Deutsche Telekom to build LTE campus network for drone deliveries to hospitals
Deutsche Telekom is to build a “new type” of LTE-based campus network using spectrum from its public network to test drone deliveries of medical supplies. The deployment is at the university city of Siegen in North Rhine-Westphalia in Germany.
The LTE installation will be a standalone setup, making local usage of Deutsche Telekom’s spectrum holding in Germany, for exclusive use by the parties involved. The city of Siegen and three local hospitals are also engaged in the project. An unnamed drone manufacturer and a “control room specialist” have also signed up.
Deutsche Telekom said 5G will be considered as well, as the project unfolds and seeks a blueprint for drone-based logistics. A fully autonomous drone ‘shuttle’ service is planned for regular operation between the DRK children’s hospital and the district hospital in Siegen. Further funding is being sought; test operations are scheduled to start early in 2021.
The Germany-based carrier said its “public LTE networks [will] form the basis for data exchange”. It stated: “This will enable reliable data transmission even during temporary load peaks. This means that images and control commands are transmitted even faster and support the safe flight of the drones. The campus network is implemented using existing antennas.”
The project forms part of the ongoing KODRONA research project, commissioned by the German Ministry of Transport and Digital Infrastructure (BMVI) and coordinated by the city of Siegen, which is already running drones back and forth along 2.5 kilometre flight route in urban airspace between hospitals in Siegen, carrying medical samples from young patients to a central laboratory.
The test results are available to doctors more quickly, compared with traditional transportation by taxi. But the transport of samples goes outside the visual range of drone pilots. The new LTE campus network from Deutsche Telekom will look to establish a safe flight route for this, and infrastructure for take-offs and landings.
Pilots will control the drones via a secure LTE connection at a flight altitude of 80 metres. The group will also implement a collision-free cooperative air traffic system. Thomas Runge, head of economic development for the City of Siegen, commented: “Since the quality of the mobile phone coverage is decisive for the test operation, we carried out a real-time survey during the drone flight.”
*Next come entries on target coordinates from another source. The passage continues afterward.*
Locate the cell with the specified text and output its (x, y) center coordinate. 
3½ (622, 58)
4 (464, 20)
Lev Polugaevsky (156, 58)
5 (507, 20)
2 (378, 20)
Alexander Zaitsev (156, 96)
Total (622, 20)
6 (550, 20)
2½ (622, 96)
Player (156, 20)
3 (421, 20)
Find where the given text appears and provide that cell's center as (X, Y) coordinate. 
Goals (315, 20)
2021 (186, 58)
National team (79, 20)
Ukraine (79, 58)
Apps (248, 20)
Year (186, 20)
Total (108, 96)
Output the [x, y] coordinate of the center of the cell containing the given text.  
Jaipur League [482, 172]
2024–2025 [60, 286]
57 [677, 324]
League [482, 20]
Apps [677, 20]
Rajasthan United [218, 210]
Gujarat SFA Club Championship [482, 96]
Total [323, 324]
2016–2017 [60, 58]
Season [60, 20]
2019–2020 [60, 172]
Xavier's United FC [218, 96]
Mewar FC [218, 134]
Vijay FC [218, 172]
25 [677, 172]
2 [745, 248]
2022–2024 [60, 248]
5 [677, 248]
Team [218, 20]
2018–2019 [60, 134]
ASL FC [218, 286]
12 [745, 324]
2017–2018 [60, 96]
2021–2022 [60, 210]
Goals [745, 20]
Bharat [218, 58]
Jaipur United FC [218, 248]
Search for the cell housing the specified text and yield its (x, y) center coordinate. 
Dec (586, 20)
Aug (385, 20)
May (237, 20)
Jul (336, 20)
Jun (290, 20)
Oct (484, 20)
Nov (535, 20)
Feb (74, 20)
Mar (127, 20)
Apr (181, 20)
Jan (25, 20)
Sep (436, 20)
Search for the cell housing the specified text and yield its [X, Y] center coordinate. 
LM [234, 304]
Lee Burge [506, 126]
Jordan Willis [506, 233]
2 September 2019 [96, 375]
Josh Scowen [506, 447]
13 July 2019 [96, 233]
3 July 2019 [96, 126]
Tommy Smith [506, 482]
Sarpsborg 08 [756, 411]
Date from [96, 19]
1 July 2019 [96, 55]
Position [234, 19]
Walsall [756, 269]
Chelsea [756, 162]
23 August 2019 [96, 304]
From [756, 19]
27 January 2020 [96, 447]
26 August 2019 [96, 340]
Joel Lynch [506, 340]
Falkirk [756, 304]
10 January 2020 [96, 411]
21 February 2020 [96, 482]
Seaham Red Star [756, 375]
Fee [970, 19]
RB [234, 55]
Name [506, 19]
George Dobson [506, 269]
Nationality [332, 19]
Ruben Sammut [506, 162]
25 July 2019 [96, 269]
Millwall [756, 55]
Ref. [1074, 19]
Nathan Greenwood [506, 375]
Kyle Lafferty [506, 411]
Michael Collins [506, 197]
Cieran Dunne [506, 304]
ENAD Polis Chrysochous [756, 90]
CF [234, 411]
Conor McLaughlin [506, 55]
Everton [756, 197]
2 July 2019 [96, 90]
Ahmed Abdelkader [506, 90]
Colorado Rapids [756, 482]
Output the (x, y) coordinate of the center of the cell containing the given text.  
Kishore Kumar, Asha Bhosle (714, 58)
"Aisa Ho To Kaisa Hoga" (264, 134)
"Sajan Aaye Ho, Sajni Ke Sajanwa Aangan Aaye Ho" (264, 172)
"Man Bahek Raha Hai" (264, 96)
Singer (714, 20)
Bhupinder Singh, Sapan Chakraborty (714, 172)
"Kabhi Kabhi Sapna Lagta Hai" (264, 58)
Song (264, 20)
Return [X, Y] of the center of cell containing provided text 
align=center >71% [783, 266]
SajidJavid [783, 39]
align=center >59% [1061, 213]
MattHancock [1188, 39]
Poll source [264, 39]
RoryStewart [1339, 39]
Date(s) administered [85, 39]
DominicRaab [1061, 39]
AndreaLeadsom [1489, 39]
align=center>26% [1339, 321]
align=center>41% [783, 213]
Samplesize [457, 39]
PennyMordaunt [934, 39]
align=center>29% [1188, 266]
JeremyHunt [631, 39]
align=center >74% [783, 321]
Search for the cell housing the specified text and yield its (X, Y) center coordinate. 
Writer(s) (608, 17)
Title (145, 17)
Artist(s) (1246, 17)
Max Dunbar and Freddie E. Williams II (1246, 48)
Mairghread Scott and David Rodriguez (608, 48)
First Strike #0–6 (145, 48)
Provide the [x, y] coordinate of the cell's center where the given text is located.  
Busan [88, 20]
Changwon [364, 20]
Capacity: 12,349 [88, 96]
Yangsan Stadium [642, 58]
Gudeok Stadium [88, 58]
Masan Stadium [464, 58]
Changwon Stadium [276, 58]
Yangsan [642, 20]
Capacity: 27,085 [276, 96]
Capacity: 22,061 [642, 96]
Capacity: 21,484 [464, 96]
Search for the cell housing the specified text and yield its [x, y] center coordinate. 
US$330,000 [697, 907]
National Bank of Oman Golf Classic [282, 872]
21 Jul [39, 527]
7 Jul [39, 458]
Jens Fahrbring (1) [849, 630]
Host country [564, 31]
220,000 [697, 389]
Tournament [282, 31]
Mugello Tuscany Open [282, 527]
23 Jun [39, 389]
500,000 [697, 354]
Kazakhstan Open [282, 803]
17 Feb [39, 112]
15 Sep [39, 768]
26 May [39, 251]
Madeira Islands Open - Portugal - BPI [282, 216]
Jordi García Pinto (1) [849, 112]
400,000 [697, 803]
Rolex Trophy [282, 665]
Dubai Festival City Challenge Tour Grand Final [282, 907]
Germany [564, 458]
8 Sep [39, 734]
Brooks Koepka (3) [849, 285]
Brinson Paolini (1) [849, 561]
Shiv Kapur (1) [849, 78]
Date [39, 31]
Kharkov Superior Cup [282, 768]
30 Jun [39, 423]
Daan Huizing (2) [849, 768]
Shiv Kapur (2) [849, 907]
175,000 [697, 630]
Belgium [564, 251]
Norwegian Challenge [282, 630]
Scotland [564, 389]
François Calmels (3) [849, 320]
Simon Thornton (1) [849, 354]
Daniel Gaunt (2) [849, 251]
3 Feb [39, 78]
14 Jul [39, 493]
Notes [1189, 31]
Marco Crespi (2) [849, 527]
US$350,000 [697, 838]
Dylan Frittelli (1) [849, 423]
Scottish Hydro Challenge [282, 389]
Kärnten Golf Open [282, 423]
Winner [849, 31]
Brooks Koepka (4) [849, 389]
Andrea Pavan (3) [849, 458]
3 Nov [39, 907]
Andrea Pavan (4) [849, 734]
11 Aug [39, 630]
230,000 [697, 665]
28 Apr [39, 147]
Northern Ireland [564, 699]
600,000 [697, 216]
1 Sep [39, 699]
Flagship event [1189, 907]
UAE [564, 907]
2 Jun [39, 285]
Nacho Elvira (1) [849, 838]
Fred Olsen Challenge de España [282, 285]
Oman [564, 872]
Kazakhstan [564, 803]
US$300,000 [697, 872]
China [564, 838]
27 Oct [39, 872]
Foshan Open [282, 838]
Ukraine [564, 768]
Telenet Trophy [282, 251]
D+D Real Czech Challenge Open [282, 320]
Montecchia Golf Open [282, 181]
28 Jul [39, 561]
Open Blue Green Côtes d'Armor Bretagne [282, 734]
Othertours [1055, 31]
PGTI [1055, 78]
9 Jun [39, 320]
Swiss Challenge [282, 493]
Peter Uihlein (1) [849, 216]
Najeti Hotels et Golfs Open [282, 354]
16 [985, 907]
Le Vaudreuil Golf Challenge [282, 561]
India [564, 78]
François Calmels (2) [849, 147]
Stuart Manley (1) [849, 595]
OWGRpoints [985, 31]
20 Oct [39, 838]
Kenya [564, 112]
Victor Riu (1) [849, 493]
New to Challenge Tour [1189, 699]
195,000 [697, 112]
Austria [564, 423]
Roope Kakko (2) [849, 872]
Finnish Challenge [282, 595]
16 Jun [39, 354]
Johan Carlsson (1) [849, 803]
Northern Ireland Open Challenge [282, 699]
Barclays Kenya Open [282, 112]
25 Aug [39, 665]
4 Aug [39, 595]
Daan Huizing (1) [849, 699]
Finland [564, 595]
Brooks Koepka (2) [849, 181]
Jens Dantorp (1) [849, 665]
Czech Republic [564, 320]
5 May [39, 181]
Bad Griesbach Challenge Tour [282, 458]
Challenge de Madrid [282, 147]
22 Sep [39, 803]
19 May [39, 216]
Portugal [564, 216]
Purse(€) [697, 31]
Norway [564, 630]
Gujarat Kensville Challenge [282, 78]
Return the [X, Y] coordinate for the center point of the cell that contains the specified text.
Until now, the use of drones in hospital environments has not even been generally permitted, to prevent collisions. New EU regulation opens up new possibilities in the future, said Deutsche Telekom. The Siegen project has received special permission from flight authorities to carry out the tests.
Dominik Eichbaum, project manager from the city of Siegen, said: “We have the opportunity here to work with new technologies and put them to work for people. This also includes setting up the mobile communications infrastructure that supports the entire process. The drone pilots must control the aircraft via a secure mobile phone network and the drone control center must be fail-safe connected to it.”
Hagen Rickmann, in charge of business customers at Deutsche Telekom, said: “To ensure that pilots are allowed to fly the drones outside of their visual range, the aircraft transmit live images from a built-in camera to the control center. This requires a high-performance network and low latency. A particularly fast reaction time of the communications network is essential for delay-free control.”